Given task >>
Can you reproduce every line of the records from the one containing "Expand the Microsoft Print printer dropdown" through the end of the records, inclusive, offsetting each coordinate in the answers by -73?

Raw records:
——————
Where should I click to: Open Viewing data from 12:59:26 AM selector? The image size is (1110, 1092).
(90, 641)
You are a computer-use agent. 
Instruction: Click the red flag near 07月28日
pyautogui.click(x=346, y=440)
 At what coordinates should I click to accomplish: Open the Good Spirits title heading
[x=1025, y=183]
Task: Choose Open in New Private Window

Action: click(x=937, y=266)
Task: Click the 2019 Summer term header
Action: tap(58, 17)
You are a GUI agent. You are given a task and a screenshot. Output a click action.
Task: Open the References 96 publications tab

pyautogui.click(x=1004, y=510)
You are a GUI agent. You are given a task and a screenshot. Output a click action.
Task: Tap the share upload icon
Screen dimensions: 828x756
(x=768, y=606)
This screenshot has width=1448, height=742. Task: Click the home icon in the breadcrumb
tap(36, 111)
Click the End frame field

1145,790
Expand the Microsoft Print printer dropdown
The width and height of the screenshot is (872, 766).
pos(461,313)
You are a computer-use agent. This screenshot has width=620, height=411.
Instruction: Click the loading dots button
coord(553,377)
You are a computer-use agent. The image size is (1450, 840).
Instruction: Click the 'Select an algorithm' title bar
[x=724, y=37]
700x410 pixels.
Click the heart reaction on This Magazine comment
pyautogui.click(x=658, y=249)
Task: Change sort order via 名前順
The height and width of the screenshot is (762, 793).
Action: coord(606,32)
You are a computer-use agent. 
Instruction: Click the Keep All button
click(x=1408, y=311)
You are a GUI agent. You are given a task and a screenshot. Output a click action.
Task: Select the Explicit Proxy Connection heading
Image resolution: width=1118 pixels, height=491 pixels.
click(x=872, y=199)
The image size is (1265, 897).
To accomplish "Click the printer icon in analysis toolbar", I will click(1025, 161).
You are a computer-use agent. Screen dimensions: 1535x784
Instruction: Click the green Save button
——————
Solution to the problem >>
Expand the Microsoft Print printer dropdown
The width and height of the screenshot is (872, 766).
pos(388,240)
You are a computer-use agent. This screenshot has width=620, height=411.
Instruction: Click the loading dots button
coord(480,304)
You are a computer-use agent. The image size is (1450, 840).
Instruction: Click the 'Select an algorithm' title bar
[x=651, y=-36]
700x410 pixels.
Click the heart reaction on This Magazine comment
pyautogui.click(x=585, y=176)
Task: Change sort order via 名前順
The height and width of the screenshot is (762, 793).
Action: coord(533,-41)
You are a computer-use agent. 
Instruction: Click the Keep All button
click(x=1335, y=238)
You are a GUI agent. You are given a task and a screenshot. Output a click action.
Task: Select the Explicit Proxy Connection heading
Image resolution: width=1118 pixels, height=491 pixels.
click(x=799, y=126)
The image size is (1265, 897).
To accomplish "Click the printer icon in analysis toolbar", I will click(952, 88).
You are a computer-use agent. Screen dimensions: 1535x784
Instruction: Click the green Save button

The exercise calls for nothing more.